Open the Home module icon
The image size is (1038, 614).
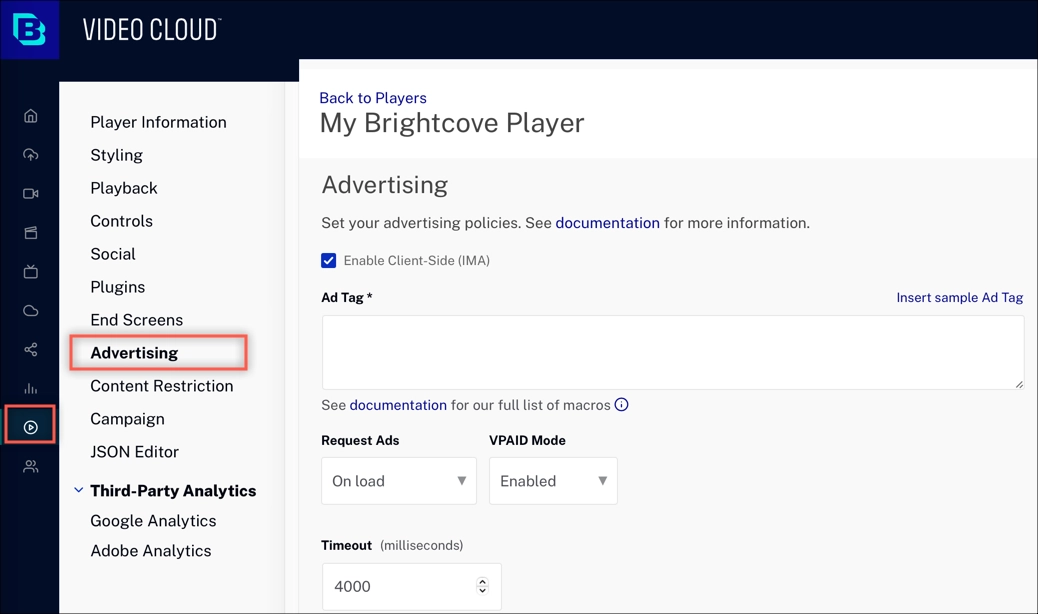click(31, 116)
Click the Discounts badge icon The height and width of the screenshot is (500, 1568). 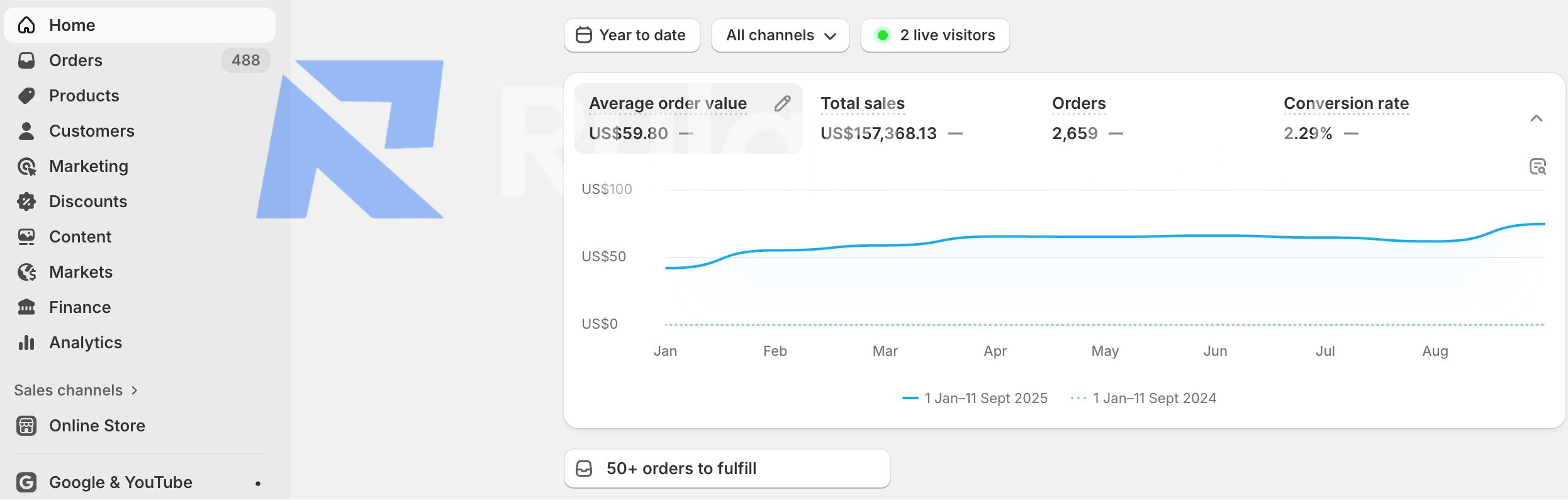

+===+

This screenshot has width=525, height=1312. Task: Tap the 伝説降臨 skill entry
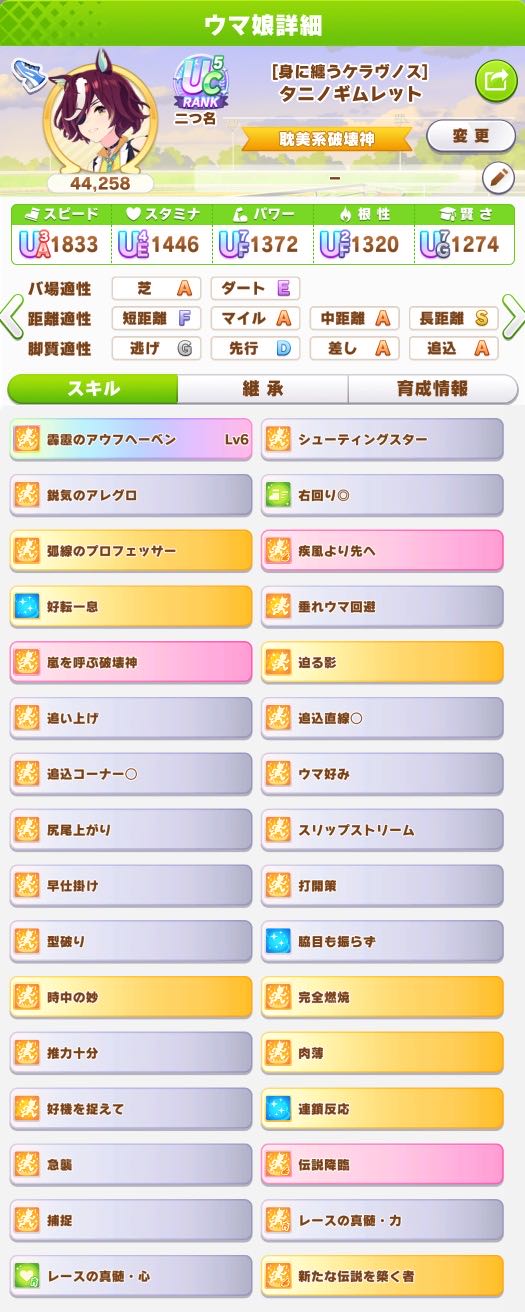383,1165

+===+

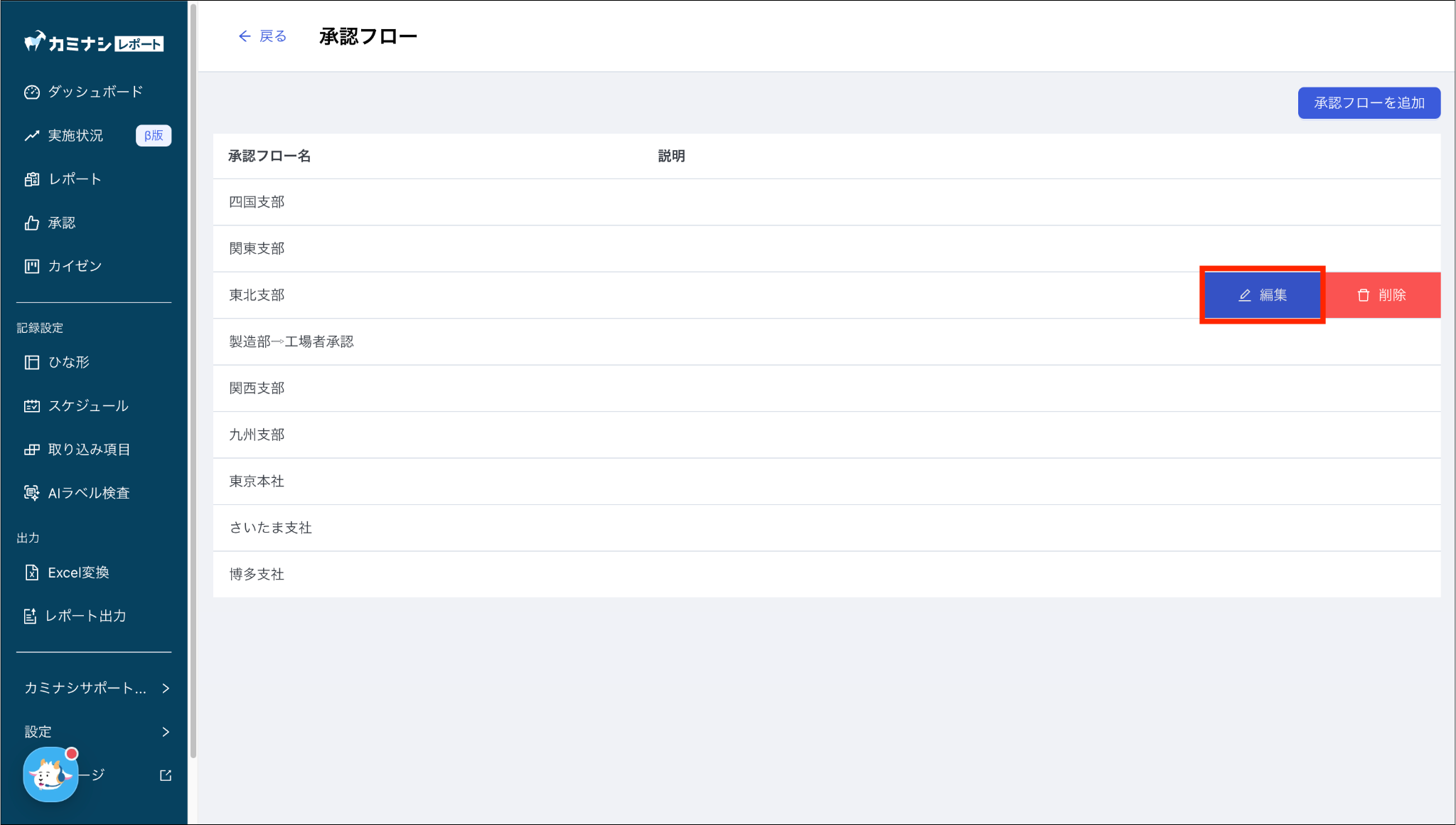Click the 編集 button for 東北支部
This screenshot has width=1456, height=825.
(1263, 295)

+===+

*Request*
Copy out, word for word, the records starting with the line that contains "Open the Home module icon" and going on through the line that contains "Click the Discounts", both of those lines included. Leave the pictures out of your copy.

*Answer in full*
Open the Home module icon
The image size is (1038, 614).
click(31, 116)
Click the Discounts badge icon The height and width of the screenshot is (500, 1568). 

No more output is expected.